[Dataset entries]
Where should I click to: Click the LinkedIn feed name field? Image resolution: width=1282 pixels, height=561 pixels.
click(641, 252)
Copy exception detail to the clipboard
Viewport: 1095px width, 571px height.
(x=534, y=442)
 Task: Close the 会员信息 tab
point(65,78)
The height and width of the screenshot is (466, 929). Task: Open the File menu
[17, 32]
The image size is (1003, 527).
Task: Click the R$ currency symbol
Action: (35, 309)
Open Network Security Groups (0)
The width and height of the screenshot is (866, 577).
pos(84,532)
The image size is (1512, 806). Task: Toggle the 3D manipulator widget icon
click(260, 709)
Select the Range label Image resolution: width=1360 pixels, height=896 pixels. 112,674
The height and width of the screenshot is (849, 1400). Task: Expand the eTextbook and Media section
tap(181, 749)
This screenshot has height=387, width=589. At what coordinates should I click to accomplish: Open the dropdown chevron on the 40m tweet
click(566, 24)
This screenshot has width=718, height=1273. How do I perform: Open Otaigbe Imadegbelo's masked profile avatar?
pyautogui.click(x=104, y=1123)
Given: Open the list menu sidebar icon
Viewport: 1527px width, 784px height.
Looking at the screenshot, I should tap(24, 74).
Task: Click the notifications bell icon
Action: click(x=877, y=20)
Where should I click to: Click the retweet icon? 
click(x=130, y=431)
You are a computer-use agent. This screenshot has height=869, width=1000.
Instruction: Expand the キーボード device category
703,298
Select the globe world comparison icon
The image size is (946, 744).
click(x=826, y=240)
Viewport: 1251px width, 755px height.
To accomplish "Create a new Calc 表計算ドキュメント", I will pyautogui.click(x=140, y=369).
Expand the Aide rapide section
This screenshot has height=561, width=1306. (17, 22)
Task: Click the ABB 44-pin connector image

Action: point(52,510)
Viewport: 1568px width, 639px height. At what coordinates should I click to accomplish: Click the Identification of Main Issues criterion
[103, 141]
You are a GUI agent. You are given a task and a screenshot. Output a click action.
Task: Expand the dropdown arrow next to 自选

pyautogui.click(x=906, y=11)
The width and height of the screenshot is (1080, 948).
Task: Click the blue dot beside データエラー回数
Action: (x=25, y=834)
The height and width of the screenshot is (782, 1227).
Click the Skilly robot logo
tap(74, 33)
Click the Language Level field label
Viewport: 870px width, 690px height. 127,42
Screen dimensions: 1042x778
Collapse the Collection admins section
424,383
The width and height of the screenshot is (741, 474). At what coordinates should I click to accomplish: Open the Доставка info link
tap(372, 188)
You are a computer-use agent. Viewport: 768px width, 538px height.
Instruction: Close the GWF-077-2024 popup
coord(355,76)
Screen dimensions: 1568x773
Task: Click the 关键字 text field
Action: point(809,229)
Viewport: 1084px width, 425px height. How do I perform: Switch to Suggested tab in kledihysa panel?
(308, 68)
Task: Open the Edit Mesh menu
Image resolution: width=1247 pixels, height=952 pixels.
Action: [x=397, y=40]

▶ [Assigned task] For each line above that contains the word "agent", copy that line.

▶ [Solution to this exercise]
You are a computer-use agent. This screenshot has height=869, width=1000.
You are a GUI agent. You are given a task and a screenshot. Output a click action.
You are a computer-use agent. Viewport: 768px width, 538px height.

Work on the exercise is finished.